* Problem to work on *
Pick up the piece on N.y.X's new Bad Elephant Music release where it stops, and keep writing it in the same voice.

Bad Elephant Music have fresh act with a new release, and what a signing this is! Martin Hutchinson (Head of Sales, Marketing and PR for Bad Elephant) says of the album:
“It isn’t for the faint hearted but (it’s) bloody awesome.”
These are not just hollow words from a cynical recording company executive, designed to sell the album. OK, they may well be just hollow words from a cynical recording company executive, designed to sell the album…but that makes them no less true.
This is proper stuff.
“N.y.X’s wholly unique, iconoclastic sound is further enhanced here by the matchless contributions of two of King Crimson’s finest: Adrian Belew and Trey Gunn both lend their guitar and soundscaping talents to the album, and additional guest appearances by jazz pianist Ivan Bridon Napoles and cellist Marco Allocco further enhance the mix, combining their own fine musicianship with the band’s artistic vision to conjure a concept piece overflowing with creativity.”

* Data provided *

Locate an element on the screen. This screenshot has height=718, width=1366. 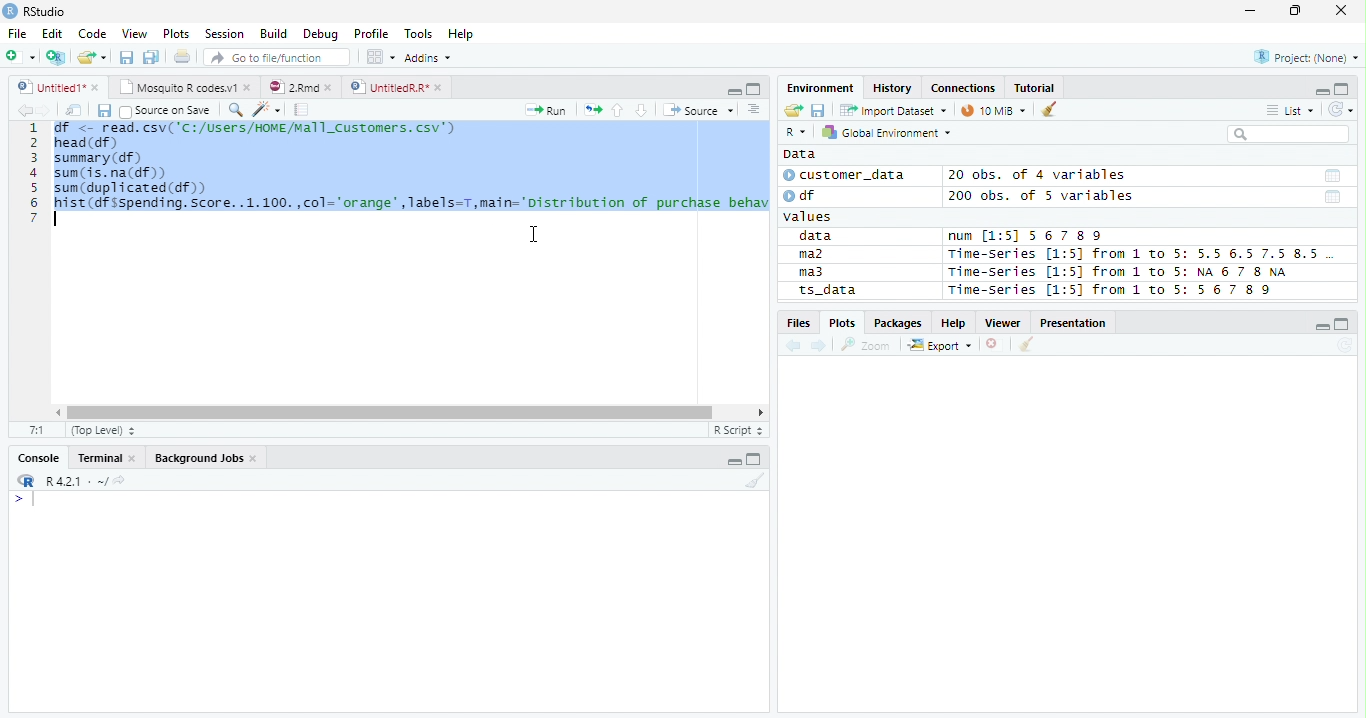
New File is located at coordinates (21, 56).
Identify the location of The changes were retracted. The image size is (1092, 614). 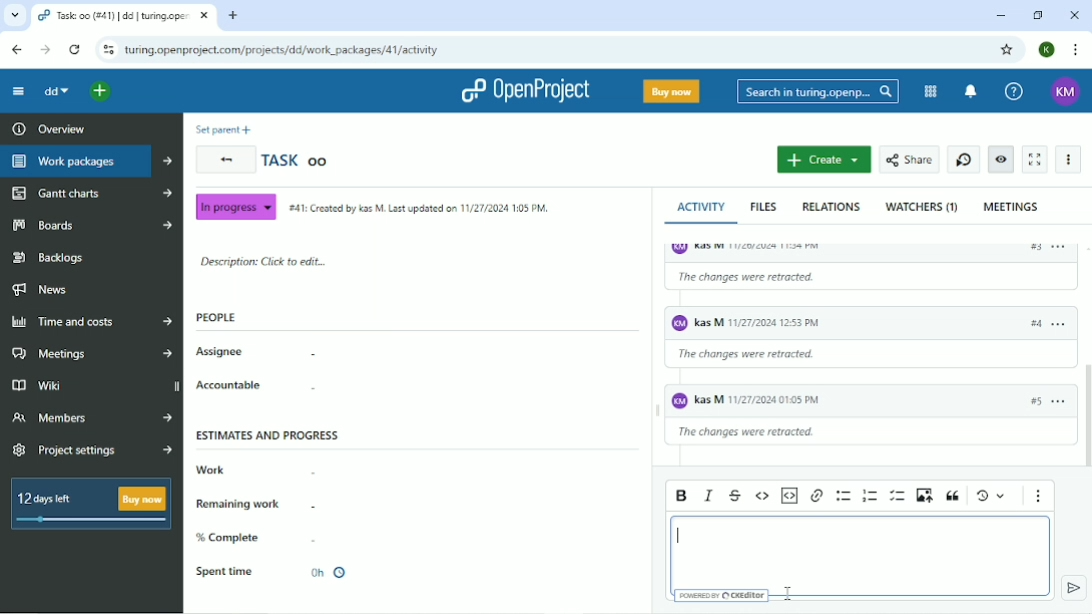
(808, 285).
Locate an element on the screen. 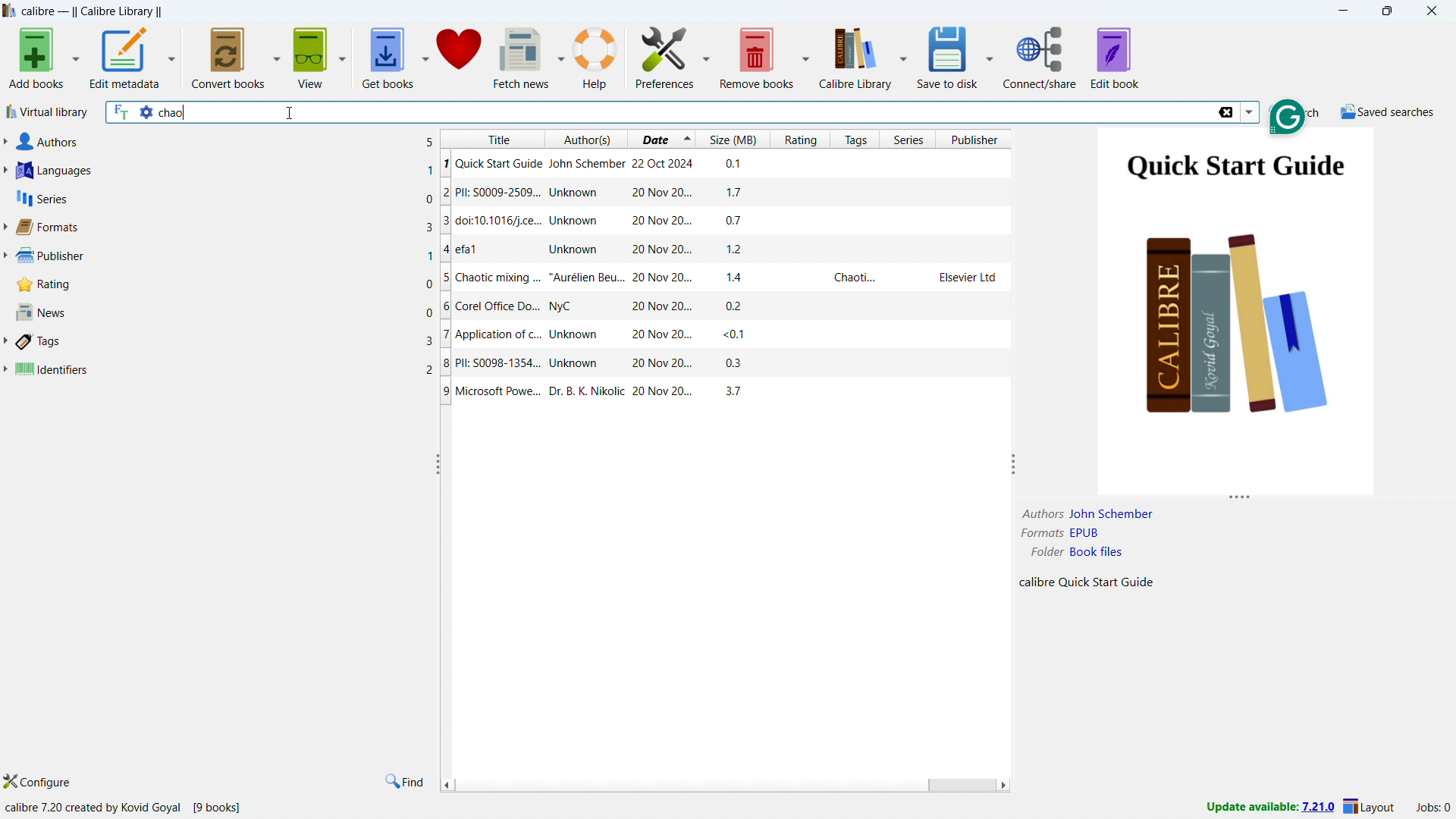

* Exercise output *
…so says the Bad Elephant.
My copy was a download, but even here there’s some clever packaging, riding on the theme of the title The News and emulating the pages from a newspaper to display the information we would normally expect on an album cover. I could enter into whether or not this is a concept album but I am sure that other reviewers will cover that. It looks like one. It sounds like one! If it walks and quacks like a duck… though it should be pointed out that there may be a cuckoo in the nest as Oscillations Du Chaos – Parts 1 & II appeared on their eponymous 2004 album whilst Part III features here. I could further explore the history of the band in this review but the bottom line is: what was my impression and is this album worth listening to? Well, I’m not holding my cards close to my chest here in an effort to present a big reveal at the end of the review. This review isn’t what is important here. The question is whether this 46 minutes of music is worth your five quid.
What? Only five quid?
SO, why this early conclusion and what of my witterings on the subject? I think I may have discovered a new genre: Heavy Mental! Ironic, as I am always quick to confess how clueless I am when it comes to categorizing music by genre! If you’d like me to use a genre label then N.y.X may be a Marmite band. (That’s one, isn’t it)?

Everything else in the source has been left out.